A propos des salaires des directeurs artistiques des grandes institutions culturelles
Mercato sans transparence
Une petite polémique comme on les aime à Genève
égaie les media locaux, à propos du salaire et des revenus
annexes du directeur artistique de l'Orchestre de la Suisse
romande, Jonathan Nott, qui gagnerait en en tout quelque chose
comme un demi-million de francs par année. Le double du salaire
des magistrats chargés de la politique culturelle et donc du
subventionnement de l'orchestre. Le PLR trouve cela tout à fait
normal : il y a un mercato des chefs d'orchestre comme il y en a
un des joueurs de foot, un mercato est un marché, les chefs
d'orchestre, et les orchestres eux-mêmes, sont donc une
marchandise, fermez le ban et payez ! La même question qui s'est
posée à propos du salaire du directeur artistique se posant à
propos de celui du directeur général du Grand Théâtre, tous deux
étant par ailleurs, tous critères marchands oubliés,
d'excellents directeurs artistiques (si vous le pouvez, allez
voir "Atys" de Lully au GTG...), on attend aussi de connaître le
salaire du directeur du Grand Théâtre : quand on a demandé au
Conseil administratif de nous le communiquer, il nous a répondu
que ça relevait du domaine privé. Privé de transparence,
surtout. Du coup, dans un rapport de minorité rendu sur le
budget du Grand Théâtre soumis au Conseil municipal, et dans une
intervention pour soutenir les conclusions de ce rapport, on a
appelé à l'abstention sur ce budget. On n'a pas été suivi par la
majorité du Conseil mais, histoire de se faire un peu mousser,
on vous rappelle ici les raisons de cet appel à l'abstention. On
trouvera notre rapport de minorité (PR-1461) sur
https://conseil-municipal.geneve.ch/conseil-municipal/objets-interventions/detail-objet/objet-cm/1461-178e/
Au vote de la commission des arts et de la Culture
du Conseil municipal, la proposition d'approuver deux budgets de
saisons passées et trépassées du Grand Théâtre avait été
largement acceptée, contre une seule opposition, la mienne.

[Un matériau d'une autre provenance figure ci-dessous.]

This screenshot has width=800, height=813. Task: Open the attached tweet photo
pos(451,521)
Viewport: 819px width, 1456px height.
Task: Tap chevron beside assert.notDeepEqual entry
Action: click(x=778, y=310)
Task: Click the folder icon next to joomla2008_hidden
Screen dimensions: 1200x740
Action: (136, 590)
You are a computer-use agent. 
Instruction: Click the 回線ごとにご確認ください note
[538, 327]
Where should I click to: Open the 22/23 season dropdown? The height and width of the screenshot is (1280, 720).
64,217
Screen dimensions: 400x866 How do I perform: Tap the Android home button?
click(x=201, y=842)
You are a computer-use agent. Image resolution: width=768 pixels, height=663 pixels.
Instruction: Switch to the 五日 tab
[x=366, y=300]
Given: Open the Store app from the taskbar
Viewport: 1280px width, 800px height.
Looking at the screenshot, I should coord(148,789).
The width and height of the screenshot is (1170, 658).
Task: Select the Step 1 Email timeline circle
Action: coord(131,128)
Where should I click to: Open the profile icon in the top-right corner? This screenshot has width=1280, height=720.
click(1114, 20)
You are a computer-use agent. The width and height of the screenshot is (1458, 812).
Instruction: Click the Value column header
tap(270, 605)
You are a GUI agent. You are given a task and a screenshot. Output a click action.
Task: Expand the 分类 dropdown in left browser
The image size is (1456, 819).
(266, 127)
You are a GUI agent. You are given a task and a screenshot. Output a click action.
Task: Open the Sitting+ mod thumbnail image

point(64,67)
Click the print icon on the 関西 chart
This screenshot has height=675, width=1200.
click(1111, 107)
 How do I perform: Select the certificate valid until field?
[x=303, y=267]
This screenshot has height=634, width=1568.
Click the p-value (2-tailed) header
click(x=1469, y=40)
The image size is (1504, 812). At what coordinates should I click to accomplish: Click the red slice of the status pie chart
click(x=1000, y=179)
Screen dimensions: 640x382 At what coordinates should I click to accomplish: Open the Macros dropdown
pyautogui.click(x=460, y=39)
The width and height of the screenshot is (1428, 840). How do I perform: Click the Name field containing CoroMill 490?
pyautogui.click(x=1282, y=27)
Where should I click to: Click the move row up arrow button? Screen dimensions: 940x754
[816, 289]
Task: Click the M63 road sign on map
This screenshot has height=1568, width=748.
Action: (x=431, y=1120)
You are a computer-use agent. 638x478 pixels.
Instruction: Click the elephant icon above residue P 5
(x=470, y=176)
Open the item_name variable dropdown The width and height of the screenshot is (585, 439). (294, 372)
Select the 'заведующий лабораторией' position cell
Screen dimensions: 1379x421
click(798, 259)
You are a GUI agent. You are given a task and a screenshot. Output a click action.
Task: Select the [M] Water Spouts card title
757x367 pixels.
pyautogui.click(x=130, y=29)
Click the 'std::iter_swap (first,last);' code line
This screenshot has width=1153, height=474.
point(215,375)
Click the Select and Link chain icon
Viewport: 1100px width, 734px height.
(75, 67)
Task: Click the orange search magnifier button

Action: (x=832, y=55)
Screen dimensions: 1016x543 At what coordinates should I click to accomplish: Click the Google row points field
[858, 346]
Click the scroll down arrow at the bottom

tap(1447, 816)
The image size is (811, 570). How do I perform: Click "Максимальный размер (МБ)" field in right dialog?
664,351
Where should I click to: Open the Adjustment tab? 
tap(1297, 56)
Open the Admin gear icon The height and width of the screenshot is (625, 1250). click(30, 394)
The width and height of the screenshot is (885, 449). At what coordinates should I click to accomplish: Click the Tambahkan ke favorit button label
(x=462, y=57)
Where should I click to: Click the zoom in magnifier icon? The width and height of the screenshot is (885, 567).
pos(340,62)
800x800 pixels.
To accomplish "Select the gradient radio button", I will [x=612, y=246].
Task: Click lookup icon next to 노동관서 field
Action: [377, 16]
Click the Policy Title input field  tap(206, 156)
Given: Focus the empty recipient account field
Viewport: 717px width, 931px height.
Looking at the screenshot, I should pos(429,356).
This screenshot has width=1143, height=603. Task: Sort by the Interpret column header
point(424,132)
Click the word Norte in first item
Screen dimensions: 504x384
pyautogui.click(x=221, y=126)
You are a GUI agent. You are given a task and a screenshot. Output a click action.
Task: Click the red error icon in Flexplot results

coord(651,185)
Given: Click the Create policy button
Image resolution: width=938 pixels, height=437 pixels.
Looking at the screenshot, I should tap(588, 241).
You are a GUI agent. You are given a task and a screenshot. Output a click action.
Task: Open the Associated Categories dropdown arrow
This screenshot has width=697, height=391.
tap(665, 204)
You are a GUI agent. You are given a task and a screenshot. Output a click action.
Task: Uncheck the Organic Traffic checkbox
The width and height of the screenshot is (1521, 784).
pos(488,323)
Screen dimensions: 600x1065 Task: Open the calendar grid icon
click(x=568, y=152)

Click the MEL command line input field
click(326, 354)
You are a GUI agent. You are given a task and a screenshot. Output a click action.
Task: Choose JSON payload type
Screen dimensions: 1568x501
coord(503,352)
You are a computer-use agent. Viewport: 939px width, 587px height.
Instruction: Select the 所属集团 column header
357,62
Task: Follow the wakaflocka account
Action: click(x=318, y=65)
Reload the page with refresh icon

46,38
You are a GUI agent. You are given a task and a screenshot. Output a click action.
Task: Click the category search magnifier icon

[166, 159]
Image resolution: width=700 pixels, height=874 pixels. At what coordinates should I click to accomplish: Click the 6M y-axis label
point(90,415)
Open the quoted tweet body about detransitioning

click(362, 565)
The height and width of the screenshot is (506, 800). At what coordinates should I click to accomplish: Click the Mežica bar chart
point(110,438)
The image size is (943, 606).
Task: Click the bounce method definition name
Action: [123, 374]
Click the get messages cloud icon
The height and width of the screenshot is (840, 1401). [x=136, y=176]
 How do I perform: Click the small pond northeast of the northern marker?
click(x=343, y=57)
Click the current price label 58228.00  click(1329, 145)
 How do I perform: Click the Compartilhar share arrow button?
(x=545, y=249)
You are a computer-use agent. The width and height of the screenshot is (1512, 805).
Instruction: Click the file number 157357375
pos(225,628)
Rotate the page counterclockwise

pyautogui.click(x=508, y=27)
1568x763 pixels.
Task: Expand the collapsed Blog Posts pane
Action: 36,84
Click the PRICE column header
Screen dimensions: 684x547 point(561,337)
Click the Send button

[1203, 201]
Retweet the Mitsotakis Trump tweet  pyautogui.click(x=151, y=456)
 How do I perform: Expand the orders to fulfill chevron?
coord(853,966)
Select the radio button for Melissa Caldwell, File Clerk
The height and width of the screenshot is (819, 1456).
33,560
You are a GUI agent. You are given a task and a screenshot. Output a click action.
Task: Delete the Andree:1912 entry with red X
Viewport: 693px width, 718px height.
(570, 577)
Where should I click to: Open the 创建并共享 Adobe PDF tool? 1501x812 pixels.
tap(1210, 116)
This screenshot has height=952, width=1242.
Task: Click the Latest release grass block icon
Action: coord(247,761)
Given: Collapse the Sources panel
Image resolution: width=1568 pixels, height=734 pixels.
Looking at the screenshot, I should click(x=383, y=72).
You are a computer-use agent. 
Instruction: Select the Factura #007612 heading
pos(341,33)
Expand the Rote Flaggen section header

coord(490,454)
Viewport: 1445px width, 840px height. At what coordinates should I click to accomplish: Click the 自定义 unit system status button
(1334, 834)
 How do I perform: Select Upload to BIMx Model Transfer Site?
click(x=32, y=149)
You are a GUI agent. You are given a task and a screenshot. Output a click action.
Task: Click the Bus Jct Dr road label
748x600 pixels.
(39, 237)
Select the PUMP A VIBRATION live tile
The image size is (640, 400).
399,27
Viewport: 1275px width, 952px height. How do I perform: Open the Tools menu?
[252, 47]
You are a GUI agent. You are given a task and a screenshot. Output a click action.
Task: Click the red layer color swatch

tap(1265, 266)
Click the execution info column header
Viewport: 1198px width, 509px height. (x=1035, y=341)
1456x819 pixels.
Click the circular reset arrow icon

Logiquement, j'aurais dû rejoindre le rang des abstentionnistes
puisque c'est à s'abstenir dans le vote final que j'appelais le
Conseil municipal, mais pour pouvoir produire un rapport de
minorité, il faut, toujours logiquement, être dans la minorité.
Et là, j'y étais, j'y suis resté.
Nous, rapporteuse de majorité et rapporteur de
minorité, ne différons cependant pas fondamentalement dans nos
analyses respectives de la situation du Grand Théâtre, de la
Ville à l'égard du Grand Théâtre, et de la Ville et du Grand
Théâtre à l'égard du canton, mais nous divergeons sur la
conclusion que nous avons à tirer de ces analyses, s'agissant du
prononcement du Conseil municipal sur les budgets du Grand
Théâtre : le rapport de majorité vous recommande de voter"oui",
le rapport de minorité de vous abstenir. Parce qu'un vote
"oui"et un vote "non" sont d'une égale insignifiance s'agissant
de l'objet soumis au vote.
Même si c'est prescrit par les statuts du Grand
Théâtre, soumettre les budgets du Gd Théâtre au vote du Conseil
municipal n'a en effet aucun sens, surtout quand il s'agit de
budgets déjà consommé et consumé. Qu'on approuve ou non les
budgets qui nous sont soumis n'a aucun effet, aucune pertinence,
dès lors que ces budgets ont été accepté par le Conseil
administratif. Ce qui a une importance, un effet, une
pertinence, pour le budget du Grand Théâtre c'est le vote du
budget annuel de la Ville, et donc des lignes qui financent
l'institution, dont la subvention annuelle. Nous pouvons nous
prononcer sur la subvention d'exploitation, parce que nous
savons à quoi elle sert, mais nous nous prononçons sur elle lors
du vote du budget de la Ville, pas lors d'un vote sans enjeu sur
le budget de la fondation. Surtout quand pour nous prononcer sur
ce budget, des informations importantes nous manquent : les
salaires de la direction. Nous avons bien
demandé au Conseil administratif, dans une question écrite, le
20 septembre dernier, de nous les transmettre, mais le Conseil
administratif nous a répondu qu'il ne pouvait pas nous répondre
parce que le salaire des membres de la direction relève de leur
sphère privée. En revanche, les salaires du personnel municipal
affecté au Grand Théâtre, on peut les connaître, puisqu'ils ne
relève pas de la sphère privée. On ne mélange pas les torchons
publics du personnel de la Ville et les serviettes privées du
personnel de direction de la fondation.
Comment, dès lors, nous prononcer sur un budget
dont des lignes doivent nous rester opaques ? Le règlement de la
Ville de Genève régissant l'octroi des subventions municipales
impose pourtant un "devoir d'information" des bénéficiaires de
ses subventions...
Tout, en effet, est affaire de choix politique -et le Grand Théâtre lui-même est le produit d'une succession de choix politiques : celui de Genève de se doter d'un opéra, celui de se doter d'un opéra public et non privé, celui de faire de cet opéra une institution municipale, celui de le doter d'une fondation publique, celui de la doter des moyens financiers nécessaires. La Ville est au coeur de ces choix : c'est elle qui assure l'existence du Grand Théâtre, sans elle Genève n'a pas d'opéra.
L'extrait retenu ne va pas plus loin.